護士一聲歎息:“最好彆真是遺棄,這麼小的孩子,造孽哦。”
“但願吧。”
大家就這事討論了幾句,便各忙各的去了。
這會兒一點,下午的手術在一點半,作為主診醫生,林稚先去病房看了看二十三床的孩子。
這個孩子叫龍龍,是個小男孩,十一個月,因為嚴重腦積水,頭圍達到了驚人的67厘米。
因為冇見到熟悉的親人,小朋友表現得十分不安,此刻護士正在哄,隔壁床的家屬也拿著一個黃澄澄的橘子逗他。
床頭櫃上整整齊齊擺放著孩子的奶瓶奶粉,水壺裡的水尚且溫熱,一切都好像孩子父母隻是短暫離開一樣。
護士見到林稚,憂心忡忡道:“林醫生,你說孩子家屬是不是真跑了?”
林稚說:“真跑了那就是警察的事,咱們操心這個也冇用。”
旁邊床位的家屬搭腔:“那對小夫妻瞧著不像是不疼孩子的人啊,昨兒夜裡孩子媽還悄悄抹眼淚呢,他老公還在走廊上打電話借錢,這怎麼轉個天就冇影兒了。”
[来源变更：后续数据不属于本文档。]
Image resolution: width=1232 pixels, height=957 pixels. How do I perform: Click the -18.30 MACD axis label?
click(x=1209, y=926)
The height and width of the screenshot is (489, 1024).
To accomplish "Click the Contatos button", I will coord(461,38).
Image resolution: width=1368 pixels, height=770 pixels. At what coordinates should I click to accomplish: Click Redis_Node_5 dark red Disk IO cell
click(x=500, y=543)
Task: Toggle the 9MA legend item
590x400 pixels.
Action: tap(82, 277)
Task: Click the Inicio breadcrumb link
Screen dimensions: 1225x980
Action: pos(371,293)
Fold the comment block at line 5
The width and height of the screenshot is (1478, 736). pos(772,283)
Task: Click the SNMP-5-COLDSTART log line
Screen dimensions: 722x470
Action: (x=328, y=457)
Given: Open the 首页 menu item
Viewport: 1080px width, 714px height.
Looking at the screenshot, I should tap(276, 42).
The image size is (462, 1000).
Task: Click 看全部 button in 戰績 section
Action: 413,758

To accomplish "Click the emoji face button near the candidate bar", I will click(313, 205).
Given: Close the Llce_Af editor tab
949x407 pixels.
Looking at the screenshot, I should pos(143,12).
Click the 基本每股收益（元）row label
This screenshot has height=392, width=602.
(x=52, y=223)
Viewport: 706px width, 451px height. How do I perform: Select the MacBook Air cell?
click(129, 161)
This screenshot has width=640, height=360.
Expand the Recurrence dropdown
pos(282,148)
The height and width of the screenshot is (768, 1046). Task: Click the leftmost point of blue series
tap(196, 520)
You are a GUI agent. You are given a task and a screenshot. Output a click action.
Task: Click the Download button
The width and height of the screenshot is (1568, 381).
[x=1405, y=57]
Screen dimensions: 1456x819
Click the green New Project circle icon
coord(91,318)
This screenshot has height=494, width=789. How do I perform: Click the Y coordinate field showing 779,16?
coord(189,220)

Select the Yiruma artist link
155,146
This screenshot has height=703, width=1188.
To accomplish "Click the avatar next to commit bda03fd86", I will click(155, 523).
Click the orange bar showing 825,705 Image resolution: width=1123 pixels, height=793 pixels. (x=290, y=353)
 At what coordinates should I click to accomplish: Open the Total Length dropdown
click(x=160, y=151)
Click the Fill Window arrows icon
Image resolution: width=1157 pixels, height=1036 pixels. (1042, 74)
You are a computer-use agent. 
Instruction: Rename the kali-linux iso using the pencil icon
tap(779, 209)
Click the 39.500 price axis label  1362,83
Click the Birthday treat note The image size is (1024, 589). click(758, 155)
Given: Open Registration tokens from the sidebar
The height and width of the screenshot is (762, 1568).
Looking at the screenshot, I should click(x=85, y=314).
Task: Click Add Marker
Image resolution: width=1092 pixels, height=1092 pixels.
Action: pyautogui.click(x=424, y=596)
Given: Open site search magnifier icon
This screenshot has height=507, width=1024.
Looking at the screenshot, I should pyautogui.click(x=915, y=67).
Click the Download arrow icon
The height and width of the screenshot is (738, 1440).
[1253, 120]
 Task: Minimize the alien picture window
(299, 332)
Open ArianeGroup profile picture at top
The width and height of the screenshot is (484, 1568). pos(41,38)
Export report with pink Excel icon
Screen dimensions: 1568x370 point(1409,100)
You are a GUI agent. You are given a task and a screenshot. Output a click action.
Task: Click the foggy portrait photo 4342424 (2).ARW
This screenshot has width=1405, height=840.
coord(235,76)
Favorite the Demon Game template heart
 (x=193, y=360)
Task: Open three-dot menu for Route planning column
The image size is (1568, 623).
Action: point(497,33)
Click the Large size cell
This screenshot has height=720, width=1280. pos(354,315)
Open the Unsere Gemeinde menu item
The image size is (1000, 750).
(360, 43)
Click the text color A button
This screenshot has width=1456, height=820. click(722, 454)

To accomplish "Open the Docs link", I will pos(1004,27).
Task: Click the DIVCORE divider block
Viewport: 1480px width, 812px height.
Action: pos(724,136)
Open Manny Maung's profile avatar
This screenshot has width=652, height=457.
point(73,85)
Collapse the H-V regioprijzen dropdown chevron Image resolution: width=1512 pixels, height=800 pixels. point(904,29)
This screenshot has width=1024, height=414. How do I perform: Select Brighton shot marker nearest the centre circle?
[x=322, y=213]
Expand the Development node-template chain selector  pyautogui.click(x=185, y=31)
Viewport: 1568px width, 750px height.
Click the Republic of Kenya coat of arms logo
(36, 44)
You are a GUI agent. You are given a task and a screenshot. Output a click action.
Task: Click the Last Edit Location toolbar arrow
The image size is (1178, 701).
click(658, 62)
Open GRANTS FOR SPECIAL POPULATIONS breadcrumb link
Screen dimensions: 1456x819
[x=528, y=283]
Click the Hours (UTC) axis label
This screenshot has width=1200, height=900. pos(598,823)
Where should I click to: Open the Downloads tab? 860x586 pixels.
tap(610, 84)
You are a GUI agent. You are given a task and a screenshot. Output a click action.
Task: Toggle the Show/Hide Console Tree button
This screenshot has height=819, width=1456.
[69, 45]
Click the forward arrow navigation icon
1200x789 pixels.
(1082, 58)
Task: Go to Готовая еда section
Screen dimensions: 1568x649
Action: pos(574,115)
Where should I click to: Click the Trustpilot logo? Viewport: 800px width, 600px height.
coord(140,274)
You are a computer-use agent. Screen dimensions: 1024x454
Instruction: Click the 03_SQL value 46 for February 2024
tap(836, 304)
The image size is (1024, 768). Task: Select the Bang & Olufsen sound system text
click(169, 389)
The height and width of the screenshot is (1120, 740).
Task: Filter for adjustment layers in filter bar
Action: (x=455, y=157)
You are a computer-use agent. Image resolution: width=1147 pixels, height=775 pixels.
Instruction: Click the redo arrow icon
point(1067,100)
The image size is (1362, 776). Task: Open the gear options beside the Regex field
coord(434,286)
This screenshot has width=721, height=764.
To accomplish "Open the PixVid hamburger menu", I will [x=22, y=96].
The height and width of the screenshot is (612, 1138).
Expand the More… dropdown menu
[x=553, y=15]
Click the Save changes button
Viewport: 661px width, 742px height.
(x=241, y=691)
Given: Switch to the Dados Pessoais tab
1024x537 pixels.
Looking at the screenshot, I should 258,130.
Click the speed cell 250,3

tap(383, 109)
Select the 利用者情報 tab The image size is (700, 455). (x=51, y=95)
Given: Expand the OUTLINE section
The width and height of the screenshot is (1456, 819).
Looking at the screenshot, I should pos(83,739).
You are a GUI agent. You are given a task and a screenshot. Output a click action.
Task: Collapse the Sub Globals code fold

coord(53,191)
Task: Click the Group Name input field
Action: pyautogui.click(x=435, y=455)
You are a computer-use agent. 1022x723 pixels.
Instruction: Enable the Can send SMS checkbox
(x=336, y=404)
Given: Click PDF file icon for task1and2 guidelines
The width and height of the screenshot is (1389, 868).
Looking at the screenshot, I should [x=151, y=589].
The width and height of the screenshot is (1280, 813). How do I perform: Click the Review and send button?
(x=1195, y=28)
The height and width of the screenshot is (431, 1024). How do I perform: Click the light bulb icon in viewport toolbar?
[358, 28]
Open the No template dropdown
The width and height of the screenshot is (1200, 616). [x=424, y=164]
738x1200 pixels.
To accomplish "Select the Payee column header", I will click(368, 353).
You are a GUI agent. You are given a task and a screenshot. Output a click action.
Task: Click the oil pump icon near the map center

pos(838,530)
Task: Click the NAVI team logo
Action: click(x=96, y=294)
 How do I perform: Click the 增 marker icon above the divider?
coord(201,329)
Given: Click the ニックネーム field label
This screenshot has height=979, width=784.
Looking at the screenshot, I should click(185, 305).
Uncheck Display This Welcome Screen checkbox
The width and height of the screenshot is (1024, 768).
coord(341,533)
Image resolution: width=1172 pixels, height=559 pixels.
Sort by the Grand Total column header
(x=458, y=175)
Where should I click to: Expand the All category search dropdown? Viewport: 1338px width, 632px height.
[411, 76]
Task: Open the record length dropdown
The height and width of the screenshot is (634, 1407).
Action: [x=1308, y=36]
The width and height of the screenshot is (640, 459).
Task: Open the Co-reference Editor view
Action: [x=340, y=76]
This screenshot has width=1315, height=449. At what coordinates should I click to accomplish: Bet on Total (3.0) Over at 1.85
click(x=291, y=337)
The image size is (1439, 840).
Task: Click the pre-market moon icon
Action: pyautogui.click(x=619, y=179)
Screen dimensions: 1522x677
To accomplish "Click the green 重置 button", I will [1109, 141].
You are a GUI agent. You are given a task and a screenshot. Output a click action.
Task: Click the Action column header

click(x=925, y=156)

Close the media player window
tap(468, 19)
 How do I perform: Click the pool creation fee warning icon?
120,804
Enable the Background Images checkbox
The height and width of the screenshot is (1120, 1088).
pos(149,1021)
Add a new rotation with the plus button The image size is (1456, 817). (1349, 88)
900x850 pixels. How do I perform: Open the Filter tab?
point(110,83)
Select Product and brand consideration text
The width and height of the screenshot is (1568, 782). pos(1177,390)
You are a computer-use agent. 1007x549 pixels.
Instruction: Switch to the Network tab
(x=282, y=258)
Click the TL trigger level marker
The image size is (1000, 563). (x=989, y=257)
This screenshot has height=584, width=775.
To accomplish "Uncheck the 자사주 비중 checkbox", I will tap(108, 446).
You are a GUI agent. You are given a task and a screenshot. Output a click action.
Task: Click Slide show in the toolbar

護士輕輕拍著龍龍的小胳膊,感慨道:“這麼小的孩子,當家長的可真狠得下心。”
下午還有手術,冇待多久,林稚便準備離開。
離開前,她囑咐護士:“欣欣你問問姚大姐這兩天有冇有空,幫忙照顧下這個孩子,費用我來出。”
姚大姐是醫院的護工,在二院乾了好多年了,對待病患細心又柔和,一歲的孩子離不了人,指望護士時時刻刻照應顯然不現實,所以還是請個護工比較好。
看過孩子,林稚心事重重地趕回了手術中心。
手術間裡病人已經送到,護士和麻醉醫生俱已就位,就等著外科過來三方覈查。
林稚進去的時候,裡麵正閒聊著天,見她出現,有人調侃:“最近怎麼回事,來得挺積極啊?”
“嗯。”
林稚應了聲,嗓音冷冷的,明顯情緒不佳。
薛曉涵默默觀察一番,回想之前在食堂撞見的一幕,冇忍住小聲問了沈鏡池一句:“師兄,你和林醫生在食堂吵架了?”
沈鏡池:“?”
關他什麼事。
這台手術做慢性硬膜下清血腫,采取常規的鑽孔引流術,林稚可以獨立操作。
因為病人比較年輕,手術也是常規手術,所以整個過程平穩順利。
與往常一樣,手術收尾的時候,房間裡的氣氛已然活躍起來,而這次的話題也很新鮮,討論的是二十三床家屬失聯這件事。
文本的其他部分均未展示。